The Cooperation Agreement was governed by English law and contains an English jurisdiction clause
The Claimants went on to rely on Clause 2.1 of the Second Amendment to argue that the RAE Parties must take all steps necessary to ensure compliance with the Waterfall Mechanism.
The relationship between NPP Brazil I, NPP Brazil II and FIP Rio Alto is governed by a Quotaholders’ Agreement dated 17 August 2018 (the “Quotaholders’ Agreement”). The Quotaholders’ Agreement is governed by Brazilian law and contains an arbitration agreement providing for ICC arbitration seated in London.
The dispute
On 24 January 2025, NNP and FIP Coremas entered into a Sale and Purchase Agreement for the sale of Newco to a third-party buyer. The sale proceeds would be paid into FIP Coremas and subsequently distributed by TMF Brasil Serviços de Administração de Fundos LTDA (“TMF”). FIP Rio Alto held 13.85% of the quotas (i.e., shares) in FIP Coremas (being the ultimate owner of the Newco entity) leading it to assert an entitlement to 13.85% of the sale proceeds (the “Disputed Proceeds”), equating to approximately USD 8 million. The Claimants maintained:
- They were entitled to 100% of the sale proceeds in priority to the RAE Parties by virtue of the First Amendment; and
- in any event, because they had exercised rights under a Quotaholders’ Agreement (dated 17 August 2018) to acquire FIP Rio Alto quotas in FIP Coremas, thereby entitling them to any portion otherwise payable to FIP Rio Alto.
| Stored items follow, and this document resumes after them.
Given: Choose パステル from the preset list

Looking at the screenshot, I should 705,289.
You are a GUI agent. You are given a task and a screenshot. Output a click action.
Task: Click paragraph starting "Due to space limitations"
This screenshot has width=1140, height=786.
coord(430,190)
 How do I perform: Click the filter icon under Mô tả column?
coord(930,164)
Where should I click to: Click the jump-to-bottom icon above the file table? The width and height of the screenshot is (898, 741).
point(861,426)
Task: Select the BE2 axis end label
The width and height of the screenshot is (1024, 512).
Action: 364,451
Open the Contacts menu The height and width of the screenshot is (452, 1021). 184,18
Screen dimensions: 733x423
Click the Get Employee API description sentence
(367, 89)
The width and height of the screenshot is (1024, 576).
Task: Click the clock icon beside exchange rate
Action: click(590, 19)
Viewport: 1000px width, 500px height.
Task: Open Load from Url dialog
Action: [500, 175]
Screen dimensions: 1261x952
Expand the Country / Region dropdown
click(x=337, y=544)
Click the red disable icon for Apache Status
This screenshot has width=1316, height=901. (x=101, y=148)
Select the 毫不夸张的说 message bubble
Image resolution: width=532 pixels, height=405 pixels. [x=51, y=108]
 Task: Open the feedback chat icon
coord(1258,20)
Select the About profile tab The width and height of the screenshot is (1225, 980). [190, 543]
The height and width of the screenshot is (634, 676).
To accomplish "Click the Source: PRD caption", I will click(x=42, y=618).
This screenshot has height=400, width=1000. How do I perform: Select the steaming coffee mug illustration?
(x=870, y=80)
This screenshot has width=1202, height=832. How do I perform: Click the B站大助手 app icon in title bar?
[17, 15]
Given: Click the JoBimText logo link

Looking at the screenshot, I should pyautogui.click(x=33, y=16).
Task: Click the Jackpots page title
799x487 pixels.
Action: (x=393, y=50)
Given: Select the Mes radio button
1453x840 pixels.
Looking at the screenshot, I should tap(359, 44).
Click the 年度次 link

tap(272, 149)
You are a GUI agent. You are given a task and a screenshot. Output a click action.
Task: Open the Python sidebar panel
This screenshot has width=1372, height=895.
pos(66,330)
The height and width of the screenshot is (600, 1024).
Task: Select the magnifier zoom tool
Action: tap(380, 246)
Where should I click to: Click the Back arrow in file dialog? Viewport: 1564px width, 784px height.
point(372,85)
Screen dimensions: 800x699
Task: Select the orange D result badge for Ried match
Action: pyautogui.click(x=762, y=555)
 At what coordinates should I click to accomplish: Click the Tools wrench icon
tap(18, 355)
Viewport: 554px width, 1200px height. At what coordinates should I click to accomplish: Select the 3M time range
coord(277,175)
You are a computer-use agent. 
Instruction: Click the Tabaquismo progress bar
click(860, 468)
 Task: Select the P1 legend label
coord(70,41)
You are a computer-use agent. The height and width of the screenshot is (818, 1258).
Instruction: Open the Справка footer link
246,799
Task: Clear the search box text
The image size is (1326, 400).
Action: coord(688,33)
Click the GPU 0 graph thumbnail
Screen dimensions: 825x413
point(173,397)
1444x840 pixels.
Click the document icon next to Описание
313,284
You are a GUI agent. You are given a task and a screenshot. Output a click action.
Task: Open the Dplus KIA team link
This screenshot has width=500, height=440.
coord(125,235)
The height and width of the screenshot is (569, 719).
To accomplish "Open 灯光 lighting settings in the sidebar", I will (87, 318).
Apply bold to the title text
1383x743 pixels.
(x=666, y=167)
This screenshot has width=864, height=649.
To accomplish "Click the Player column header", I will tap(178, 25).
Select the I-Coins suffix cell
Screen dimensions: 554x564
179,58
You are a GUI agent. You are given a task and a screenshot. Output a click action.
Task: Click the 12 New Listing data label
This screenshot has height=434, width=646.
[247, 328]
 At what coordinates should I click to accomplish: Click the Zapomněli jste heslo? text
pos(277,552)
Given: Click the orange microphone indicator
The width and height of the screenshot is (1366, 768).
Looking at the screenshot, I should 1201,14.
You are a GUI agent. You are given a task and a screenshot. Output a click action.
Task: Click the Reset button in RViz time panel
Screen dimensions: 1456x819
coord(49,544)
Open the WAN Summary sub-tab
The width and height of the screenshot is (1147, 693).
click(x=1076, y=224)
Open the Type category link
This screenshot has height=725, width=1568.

Two injunction applications were brought to prevent the Disputed Proceeds being distributed to the RAE Parties pending the outcome of English court proceedings under the Cooperation Agreement and an ICC arbitration under the Brazilian law-governed Quotaholders’ Agreement. The injunctions were sought on the basis that the RAE Parties were undergoing a group restructure making it likely that the Claimants could subsequently not recover any sums found owed to them. Therefore, the Claimants argued that the Disputed Proceeds should not be paid to the RAE Parties before any such determination was made and instead that the Disputed Proceeds should be held in escrow.
On 15 August 2025, following an ex parte hearing, the RAE Parties, FIP Coremas and TMF were restrained from dealing with or diminishing the sale proceeds (the “Injunction Orders”). The relief sought required the RAE Parties to procure payment of the Disputed Proceeds into escrow and, if they received the Disputed Proceeds, to do nothing with them other than deposit them into escrow.
Decision
The Commercial Court decided that the Injunction Orders be continued.
In reaching its decision the Commercial Court applied the standard American Cyanamid principles (American Cyanamid Co (No 1) v Ethicon Ltd [1975] UKHL 1):
- There must be a “serious issue to be tried”.
- If there is a serious issue to be tried, will the granting or the withholding of the injunction produce a more just outcome? The court should consider whether damages would be an adequate remedy for both the applicant (where the injunction is not granted) and the respondent (where the injunction is granted).
- The court should consider where the balance of convenience lies if there is any doubt as to the adequacy of damages.
- It may also be appropriate to consider the relative strength of the parties’ cases where there is little difference as to the risk of irremediable prejudice.
- The court should consider preserving the status quo where the factors above are evenly balanced.
The Commercial Court also noted that requests for mandatory relief, such as the relief being sought in this case, is governed by the same principles. In this case a mandatory order would not create a greater risk of injustice as the transfer of the Disputed Proceeds to escrow would work to maintain the status quo with the effect being “more akin to a prohibitory order”.
The Commercial Court took each principle in turn and analysed them against the parties’ arguments.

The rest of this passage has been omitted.